Dear I will love to have a long-term friendship with you also know more about you in other to build up a solid foundation with you in time coming, if you can be able to help me in this transaction.

I am a Sudanese, the Daughter of Late Dr.John Garang, My Late Father was the first Vice President of Sudan, and he was killed by the Sudan President Omar al Bashir in helicopter crash. The main reason of contacting you is to seek your assistance in the area of my future freedom/investment also for a helping hand over some amount of money my late father deposited in a security firm, which i am the next of kin. This money is USD11, 700,000 dollars Eleven Million seven Hundred.

Right now i am in Dakar Senegal,I came here after the death of my parents and i am in  search of a foreign partner to help me retrieve the money from the financier firm also help me relocate out from this country, I have contacted the firm so many times but they said that they will not release the fund directly to me for security reason, the management of bank advise that i should present a foreign partner/sincere person or a company to stand on my behalf.

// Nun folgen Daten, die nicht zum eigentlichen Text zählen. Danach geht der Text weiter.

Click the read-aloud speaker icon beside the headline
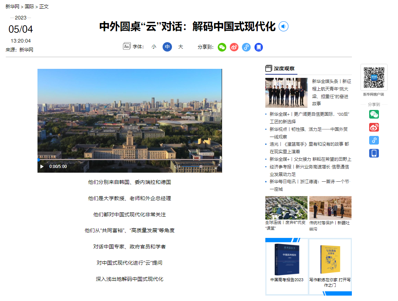 coord(283,27)
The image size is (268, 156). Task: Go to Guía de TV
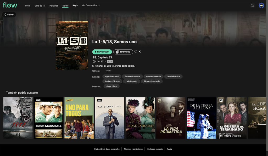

I am now asking you to please help me stand on my behalf to make this claim, I am ready to pay 30% of the total amount to you if you help me in this transaction  another 5% interest of Annual Income to you for handling this transaction for me which you will strongly have absolute control over.If you can handle this project sincerely, and willing to assist me in transferring this fund to your bank account in your country, kindly reach me. I want you to know much about me so that we can achieve this together.Attached is my picture because i do not have swimming picture but i will try to get it for you.

Please if you are willing to assist me, indicate your interest by replying soonest.
Yours Sincerely
Aida.

----------


## pit

Jetzt wird eine andere Tour gestartet! Man ist plötzlich das Opfer der 419 - Mails und soll entschädigt werden!   ::  




> Greetings, 
> I'm Mrs.Rhoda Lewis of 112 denman Camp road Torquay hervey bay, queensland 4655, 
> I'm an Australian citizen, I'm 52yrs Old. I'm one of those that took part in the Compensation 
> in West Africa Nigeria many years ago and they refused to pay me, I had paid over $4,520 while in the US, trying to get my payment all to no avail. So I decided to travel down to Nigeria with all my compensation documents, And I was directed to meet barrister robert thompson, who is the member of COMPENSATION AWARD AUTHORITY and a Human Rights Activist (Lawyer), and I contacted him and he explained everything to me. He said whoever is contacting us through emails are fake. He took me to the paying bank 
> for the claim of my Compensation payment. Right now I'm the most happiest woman on earth 
> because I have received my compensation funds amounteing to $750,000.00 Moreover, barrister robert thompson, showed me the full information of those that are yet to receive their payments 
> and I saw your email as one of the scam victims, that is why I decided to email you to stop dealing with those people, they are not with your fund, they are only making money out of you. I will advise you to contact 
> barrister robert thompson You have to contact him directly on this information below. 
> 
> ...


Na dann viel Glück!

 ::

----------


## schiene

bin nun schon so reich das es ab dem 01.01.2011 den Somlak Doller gibt  :cool:

----------


## wein4tler

Eine eigene Währung - nicht schlecht. Wann gehst Du an die Börse?

----------


## schiene

> Eine eigene Währung - nicht schlecht. Wann gehst Du an die Börse?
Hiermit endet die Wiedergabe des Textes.